Dataset records below:
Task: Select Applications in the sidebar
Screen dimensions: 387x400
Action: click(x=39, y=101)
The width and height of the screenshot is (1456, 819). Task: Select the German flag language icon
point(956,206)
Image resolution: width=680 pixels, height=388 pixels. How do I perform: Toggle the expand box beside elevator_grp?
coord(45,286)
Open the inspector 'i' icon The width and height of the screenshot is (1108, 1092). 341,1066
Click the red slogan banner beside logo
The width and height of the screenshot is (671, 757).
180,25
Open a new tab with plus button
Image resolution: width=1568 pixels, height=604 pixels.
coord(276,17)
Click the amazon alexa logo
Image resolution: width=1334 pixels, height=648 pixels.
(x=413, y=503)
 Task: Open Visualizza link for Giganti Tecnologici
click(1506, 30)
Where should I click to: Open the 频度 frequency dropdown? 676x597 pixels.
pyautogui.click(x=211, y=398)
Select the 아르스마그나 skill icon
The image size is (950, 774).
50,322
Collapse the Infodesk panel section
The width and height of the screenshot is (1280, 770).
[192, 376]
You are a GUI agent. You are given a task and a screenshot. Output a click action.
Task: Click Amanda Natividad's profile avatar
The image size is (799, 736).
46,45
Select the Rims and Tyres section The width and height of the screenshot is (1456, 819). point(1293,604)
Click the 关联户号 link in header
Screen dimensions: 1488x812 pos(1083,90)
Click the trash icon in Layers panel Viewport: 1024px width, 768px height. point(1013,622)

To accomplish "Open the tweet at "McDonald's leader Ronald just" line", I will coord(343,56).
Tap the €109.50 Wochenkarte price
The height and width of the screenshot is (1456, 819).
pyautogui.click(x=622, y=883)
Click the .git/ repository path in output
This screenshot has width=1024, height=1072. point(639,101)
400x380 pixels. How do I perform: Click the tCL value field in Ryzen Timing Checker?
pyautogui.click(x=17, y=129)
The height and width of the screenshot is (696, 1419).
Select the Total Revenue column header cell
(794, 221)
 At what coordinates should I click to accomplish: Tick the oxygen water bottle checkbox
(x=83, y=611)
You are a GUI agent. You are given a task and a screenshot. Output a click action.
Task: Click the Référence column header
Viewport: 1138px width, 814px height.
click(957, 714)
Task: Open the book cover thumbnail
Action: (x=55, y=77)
End of Dataset records.
Copy out exactly the lines from the one containing "Click the trash" through the last line above, keeping both end lines.

Click the trash icon in Layers panel Viewport: 1024px width, 768px height. point(1013,622)

To accomplish "Open the tweet at "McDonald's leader Ronald just" line", I will coord(343,56).
Tap the €109.50 Wochenkarte price
The height and width of the screenshot is (1456, 819).
pyautogui.click(x=622, y=883)
Click the .git/ repository path in output
This screenshot has width=1024, height=1072. point(639,101)
400x380 pixels. How do I perform: Click the tCL value field in Ryzen Timing Checker?
pyautogui.click(x=17, y=129)
The height and width of the screenshot is (696, 1419).
Select the Total Revenue column header cell
(794, 221)
 At what coordinates should I click to accomplish: Tick the oxygen water bottle checkbox
(x=83, y=611)
You are a GUI agent. You are given a task and a screenshot. Output a click action.
Task: Click the Référence column header
Viewport: 1138px width, 814px height.
click(957, 714)
Task: Open the book cover thumbnail
Action: (x=55, y=77)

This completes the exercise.